I'm not going to knock the dollar amounts.  Frankly, $2.4-$3.3 million is a bargain for a national championship winning coach in this post-Saban world.  The problem is that this money is basically just for sitting around and doing nothing.  If Fulmer actually accomplishes anything, the money goes up considerably.  

But that last provision is the kicker.  It says that Phillip Fulmer is Tennessee's "Coach for Life" as long as he keeps getting 8 wins per season.  One would think that an 8-win season would be a major disappointment at Tennessee, but under this agreement, such a mediocre season comes with an automatic vote of confidence and an opportunity to have more mediocre seasons.

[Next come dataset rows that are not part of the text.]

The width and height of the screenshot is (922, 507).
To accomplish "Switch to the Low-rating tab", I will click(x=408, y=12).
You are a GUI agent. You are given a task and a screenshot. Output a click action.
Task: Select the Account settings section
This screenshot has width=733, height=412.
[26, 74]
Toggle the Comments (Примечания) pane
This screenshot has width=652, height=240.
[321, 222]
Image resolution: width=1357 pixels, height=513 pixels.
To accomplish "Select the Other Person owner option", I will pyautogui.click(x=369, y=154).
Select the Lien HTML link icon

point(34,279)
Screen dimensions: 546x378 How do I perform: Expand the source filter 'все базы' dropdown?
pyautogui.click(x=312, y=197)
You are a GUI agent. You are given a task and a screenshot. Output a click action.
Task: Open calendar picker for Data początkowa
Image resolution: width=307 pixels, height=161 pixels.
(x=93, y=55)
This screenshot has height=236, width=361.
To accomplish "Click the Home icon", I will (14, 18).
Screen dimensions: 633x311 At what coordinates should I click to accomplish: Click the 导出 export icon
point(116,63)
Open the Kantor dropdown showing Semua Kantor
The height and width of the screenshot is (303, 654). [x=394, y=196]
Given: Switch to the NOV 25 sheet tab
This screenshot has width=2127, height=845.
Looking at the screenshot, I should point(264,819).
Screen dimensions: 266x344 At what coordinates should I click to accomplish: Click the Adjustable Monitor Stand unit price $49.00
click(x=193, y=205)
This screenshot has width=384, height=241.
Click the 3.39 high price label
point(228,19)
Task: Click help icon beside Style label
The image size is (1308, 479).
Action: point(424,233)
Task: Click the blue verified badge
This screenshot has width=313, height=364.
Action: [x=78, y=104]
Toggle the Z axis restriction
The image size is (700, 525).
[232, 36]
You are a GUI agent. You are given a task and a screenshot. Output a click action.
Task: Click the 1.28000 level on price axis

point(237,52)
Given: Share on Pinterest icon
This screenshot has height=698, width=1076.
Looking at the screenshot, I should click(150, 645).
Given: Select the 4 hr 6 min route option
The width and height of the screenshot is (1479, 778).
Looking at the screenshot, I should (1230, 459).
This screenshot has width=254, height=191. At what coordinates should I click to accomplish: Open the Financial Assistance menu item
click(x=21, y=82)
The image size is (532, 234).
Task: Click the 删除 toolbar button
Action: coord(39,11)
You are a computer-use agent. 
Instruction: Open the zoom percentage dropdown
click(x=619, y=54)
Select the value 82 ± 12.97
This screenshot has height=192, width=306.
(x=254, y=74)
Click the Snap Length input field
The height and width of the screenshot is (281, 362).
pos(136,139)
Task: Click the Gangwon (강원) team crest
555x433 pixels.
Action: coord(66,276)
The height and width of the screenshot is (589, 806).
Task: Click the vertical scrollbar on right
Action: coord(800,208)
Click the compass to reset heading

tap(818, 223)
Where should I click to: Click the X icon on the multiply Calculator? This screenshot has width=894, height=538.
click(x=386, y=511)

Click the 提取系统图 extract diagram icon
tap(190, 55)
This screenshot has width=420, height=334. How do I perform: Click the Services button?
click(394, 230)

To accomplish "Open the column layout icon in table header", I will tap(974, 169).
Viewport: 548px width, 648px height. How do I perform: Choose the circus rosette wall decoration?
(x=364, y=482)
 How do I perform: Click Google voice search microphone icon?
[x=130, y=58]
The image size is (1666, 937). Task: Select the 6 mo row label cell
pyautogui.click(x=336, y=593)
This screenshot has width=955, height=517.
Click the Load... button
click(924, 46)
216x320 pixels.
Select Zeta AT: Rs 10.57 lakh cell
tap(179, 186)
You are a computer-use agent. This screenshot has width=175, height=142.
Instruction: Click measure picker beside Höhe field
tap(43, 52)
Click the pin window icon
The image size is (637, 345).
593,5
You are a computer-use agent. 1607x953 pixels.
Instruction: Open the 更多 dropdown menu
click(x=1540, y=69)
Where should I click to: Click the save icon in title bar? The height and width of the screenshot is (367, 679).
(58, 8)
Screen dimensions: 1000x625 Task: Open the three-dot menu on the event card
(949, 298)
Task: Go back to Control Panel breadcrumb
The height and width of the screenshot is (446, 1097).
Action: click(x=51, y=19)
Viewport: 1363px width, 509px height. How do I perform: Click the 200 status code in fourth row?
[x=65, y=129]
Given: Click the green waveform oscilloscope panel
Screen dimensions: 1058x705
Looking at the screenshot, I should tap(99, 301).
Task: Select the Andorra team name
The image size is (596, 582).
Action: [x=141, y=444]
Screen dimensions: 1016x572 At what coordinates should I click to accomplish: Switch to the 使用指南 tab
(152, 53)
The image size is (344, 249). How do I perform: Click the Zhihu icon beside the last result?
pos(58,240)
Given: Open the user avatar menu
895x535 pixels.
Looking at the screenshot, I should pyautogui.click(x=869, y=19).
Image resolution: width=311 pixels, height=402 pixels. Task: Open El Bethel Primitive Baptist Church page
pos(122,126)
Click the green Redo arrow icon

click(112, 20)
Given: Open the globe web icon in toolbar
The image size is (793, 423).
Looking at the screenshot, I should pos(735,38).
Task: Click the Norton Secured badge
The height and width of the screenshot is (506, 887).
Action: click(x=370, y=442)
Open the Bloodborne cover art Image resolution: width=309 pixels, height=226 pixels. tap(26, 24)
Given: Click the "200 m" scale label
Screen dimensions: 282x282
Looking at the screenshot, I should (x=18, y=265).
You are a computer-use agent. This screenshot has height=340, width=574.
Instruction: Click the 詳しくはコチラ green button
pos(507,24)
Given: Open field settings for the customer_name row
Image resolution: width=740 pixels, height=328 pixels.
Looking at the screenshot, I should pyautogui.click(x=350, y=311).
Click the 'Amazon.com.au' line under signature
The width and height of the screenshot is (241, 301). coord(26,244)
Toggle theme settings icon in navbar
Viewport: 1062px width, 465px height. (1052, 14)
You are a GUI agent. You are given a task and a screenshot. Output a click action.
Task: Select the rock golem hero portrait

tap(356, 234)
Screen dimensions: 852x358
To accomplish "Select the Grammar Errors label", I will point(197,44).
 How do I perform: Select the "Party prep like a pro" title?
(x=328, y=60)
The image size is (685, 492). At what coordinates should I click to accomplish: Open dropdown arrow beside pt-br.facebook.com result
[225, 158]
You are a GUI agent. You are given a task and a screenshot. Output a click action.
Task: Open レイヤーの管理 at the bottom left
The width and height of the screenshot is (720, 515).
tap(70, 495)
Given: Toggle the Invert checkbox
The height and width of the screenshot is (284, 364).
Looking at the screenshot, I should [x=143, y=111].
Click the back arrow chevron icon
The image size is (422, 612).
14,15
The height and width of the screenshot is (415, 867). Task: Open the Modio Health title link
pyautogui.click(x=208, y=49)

Eight wins at a place like Tennessee should put a coach on the hot seat, but Tennessee seems to be saying, "We will pay top dollar for disappointing results, and we will like it."

Tennessee can lose to Georgia, Florida, and Alabama every year and Fulmer will still have a one-game cushion to trigger his automatic contract extension.

I will be brutally honest about Tennessee.  Their program does not, at this point, appear to have really great long-term health prospects.  I will give just a few reasons for thinking this:

  1. Fulmer has never accomplished much without David Cutcliffe at his side, and now Cutcliffe has again left the program to pursue his dream of being a head coach;
  2. Fulmer has no buzz whatsoever, which affects recruiting;
  3. The State of Tennessee doesn't produce a tremendous amount of home-grown football talent, and what they have is heavily contested.  Last year, Bama got one of the biggest recruits out of Tennessee.  So far this year, Tennessee's 11 commitments contains a grand total of 2 from Tennessee, and both are 3-stars.  The State of Tennessee has exactly 4 members of the Class of 2009 who Rivals rates as 4-star or better, and two of them are currently committed to schools other than Tennessee; 
  4. Which brings us to, Tennessee's recruiting zone is shrinking.  While Tennessee formerly went into Alabama to get a good recruit or two, Bama appears to have shut them out now, and even counterattacked into Tennessee.  LSU, formerly virtually a non-entity in Georgia, appears to have overtaken Tennessee as the destination of choice for Georgians looking to leave the state.  It also faces stiff competition to its east as Clemson's recruiting is surging and Spurrier at South Carolina keeps a lot more in-state talent that used to go to Tennessee; and
  5. Now we add an albatross of a contract for its head coach.

If there is one team in the SEC that appears to be perhaps on the verge of backsliding a little and giving up ground to the Floridas and Georgias of the world (not to mention the LSUs, South Carolinas, and Bamas), it is Tennessee.  Last year's subpar recruiting class may have been the first manifestation of it.

Who knows?  Maybe Fulmer will turn around these trends that are working against Tennessee.  He had better, or there is little Tennessee can do about him.  I hope the buyout is not very steep.  

Unless and until Fulmer and Tennessee prove otherwise, I view this contract as a suicide pact.  Maybe that's not the best word, as it is certainly in Fulmer's favor.  Maybe it's a "homicide" pact.  It gives Fulmer every opportunity to kill the Tennessee program by internal rot and hopes he won't go through with it.

I'm interested to know if Tennessee fans disagree.  I imagine they agree, as many of them were ready to throw Fulmer out the window just one year ago.